(Beginning of Records provided)

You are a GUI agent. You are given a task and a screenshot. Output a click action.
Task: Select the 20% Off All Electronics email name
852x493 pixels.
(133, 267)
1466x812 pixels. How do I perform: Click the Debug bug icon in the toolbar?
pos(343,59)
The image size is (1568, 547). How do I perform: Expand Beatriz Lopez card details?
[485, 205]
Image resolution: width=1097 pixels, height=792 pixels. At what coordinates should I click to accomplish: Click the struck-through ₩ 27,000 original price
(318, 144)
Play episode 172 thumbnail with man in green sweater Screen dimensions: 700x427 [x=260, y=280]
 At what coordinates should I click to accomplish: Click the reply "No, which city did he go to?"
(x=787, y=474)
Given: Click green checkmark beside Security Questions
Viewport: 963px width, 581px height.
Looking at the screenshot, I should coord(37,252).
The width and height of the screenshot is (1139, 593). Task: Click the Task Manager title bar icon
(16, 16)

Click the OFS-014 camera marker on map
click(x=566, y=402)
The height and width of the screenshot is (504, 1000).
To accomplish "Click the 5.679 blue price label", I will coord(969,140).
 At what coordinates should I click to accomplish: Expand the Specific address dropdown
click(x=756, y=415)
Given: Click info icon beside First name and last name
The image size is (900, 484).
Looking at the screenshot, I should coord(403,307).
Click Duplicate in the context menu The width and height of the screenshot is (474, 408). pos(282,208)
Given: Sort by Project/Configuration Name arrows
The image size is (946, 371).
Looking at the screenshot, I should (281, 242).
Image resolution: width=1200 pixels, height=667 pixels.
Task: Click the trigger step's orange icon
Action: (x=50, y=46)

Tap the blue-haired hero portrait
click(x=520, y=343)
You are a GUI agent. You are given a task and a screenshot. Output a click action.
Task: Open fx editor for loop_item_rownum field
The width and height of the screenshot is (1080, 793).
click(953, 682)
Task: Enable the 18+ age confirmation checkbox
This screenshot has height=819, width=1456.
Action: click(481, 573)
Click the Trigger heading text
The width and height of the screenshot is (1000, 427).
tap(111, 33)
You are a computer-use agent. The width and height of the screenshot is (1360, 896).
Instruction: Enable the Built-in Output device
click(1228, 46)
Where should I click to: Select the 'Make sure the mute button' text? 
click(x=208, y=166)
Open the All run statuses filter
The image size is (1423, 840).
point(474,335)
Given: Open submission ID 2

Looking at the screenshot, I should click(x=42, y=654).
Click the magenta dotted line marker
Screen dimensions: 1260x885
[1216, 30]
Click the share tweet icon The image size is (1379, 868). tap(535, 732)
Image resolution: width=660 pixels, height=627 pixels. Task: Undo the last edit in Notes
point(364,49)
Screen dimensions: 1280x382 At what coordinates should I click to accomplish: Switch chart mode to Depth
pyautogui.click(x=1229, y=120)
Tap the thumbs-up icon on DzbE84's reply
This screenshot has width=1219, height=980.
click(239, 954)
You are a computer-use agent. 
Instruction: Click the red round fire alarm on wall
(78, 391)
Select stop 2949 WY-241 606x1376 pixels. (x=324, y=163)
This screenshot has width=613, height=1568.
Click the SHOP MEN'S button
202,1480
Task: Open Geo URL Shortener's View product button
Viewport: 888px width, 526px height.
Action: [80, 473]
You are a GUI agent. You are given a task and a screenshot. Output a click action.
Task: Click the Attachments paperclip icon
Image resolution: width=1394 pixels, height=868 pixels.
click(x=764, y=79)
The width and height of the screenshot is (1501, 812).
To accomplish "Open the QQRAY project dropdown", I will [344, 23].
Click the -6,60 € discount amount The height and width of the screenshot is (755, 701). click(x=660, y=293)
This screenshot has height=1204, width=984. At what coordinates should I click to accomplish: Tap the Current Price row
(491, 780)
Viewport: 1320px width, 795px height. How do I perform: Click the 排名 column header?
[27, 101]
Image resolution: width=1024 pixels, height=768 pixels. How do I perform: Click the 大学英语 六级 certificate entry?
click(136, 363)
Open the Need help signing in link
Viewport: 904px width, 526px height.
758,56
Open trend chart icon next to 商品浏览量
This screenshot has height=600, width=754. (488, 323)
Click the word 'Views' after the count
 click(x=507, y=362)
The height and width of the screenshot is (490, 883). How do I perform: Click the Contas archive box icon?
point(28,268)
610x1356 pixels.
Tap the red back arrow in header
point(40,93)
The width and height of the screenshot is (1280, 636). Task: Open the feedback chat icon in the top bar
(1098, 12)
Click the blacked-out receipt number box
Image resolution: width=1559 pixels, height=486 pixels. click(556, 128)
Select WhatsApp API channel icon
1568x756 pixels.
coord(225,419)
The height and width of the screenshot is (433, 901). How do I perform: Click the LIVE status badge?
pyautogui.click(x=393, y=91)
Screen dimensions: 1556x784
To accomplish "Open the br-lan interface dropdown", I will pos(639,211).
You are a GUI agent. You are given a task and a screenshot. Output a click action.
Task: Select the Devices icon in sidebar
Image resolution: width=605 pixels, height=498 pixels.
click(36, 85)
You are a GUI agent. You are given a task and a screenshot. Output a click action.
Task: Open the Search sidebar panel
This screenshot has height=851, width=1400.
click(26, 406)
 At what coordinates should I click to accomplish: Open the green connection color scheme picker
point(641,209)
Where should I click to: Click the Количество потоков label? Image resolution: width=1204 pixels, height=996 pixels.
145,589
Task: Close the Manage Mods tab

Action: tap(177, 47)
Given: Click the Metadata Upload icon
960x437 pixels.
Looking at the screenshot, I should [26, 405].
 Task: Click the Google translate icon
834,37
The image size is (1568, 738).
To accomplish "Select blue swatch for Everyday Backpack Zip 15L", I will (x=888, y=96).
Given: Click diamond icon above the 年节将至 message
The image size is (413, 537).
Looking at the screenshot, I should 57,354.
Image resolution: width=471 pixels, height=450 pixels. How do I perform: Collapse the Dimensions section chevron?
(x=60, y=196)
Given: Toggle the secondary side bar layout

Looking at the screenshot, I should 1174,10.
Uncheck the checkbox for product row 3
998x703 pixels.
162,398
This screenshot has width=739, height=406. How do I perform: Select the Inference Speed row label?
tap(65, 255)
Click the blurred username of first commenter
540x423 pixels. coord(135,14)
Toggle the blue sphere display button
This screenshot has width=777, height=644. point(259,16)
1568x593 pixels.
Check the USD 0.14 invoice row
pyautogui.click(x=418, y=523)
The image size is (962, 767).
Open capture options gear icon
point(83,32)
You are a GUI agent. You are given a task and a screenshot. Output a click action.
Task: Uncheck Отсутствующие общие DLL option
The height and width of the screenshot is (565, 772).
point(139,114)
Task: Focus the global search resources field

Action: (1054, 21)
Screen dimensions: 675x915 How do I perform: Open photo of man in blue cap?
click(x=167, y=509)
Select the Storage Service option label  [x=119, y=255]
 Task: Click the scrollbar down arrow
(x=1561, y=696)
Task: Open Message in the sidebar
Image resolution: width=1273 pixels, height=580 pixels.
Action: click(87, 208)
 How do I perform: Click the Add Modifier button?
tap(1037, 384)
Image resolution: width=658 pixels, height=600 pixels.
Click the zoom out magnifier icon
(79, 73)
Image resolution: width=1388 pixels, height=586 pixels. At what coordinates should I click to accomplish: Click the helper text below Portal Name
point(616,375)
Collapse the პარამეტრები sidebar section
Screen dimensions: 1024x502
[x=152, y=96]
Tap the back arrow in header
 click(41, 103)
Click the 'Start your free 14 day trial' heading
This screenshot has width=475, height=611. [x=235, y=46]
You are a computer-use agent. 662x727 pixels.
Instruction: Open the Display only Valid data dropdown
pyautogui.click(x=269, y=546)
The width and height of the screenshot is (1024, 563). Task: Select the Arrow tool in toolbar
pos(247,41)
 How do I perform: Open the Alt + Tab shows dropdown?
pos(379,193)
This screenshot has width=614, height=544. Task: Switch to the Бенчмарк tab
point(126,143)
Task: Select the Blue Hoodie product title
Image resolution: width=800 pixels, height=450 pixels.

(End of Records provided)

| Problem statement |
If a line of the entries contains the string "beside", it counts; report how many such lines there are, as a bare number.

| Answer to the problem |
2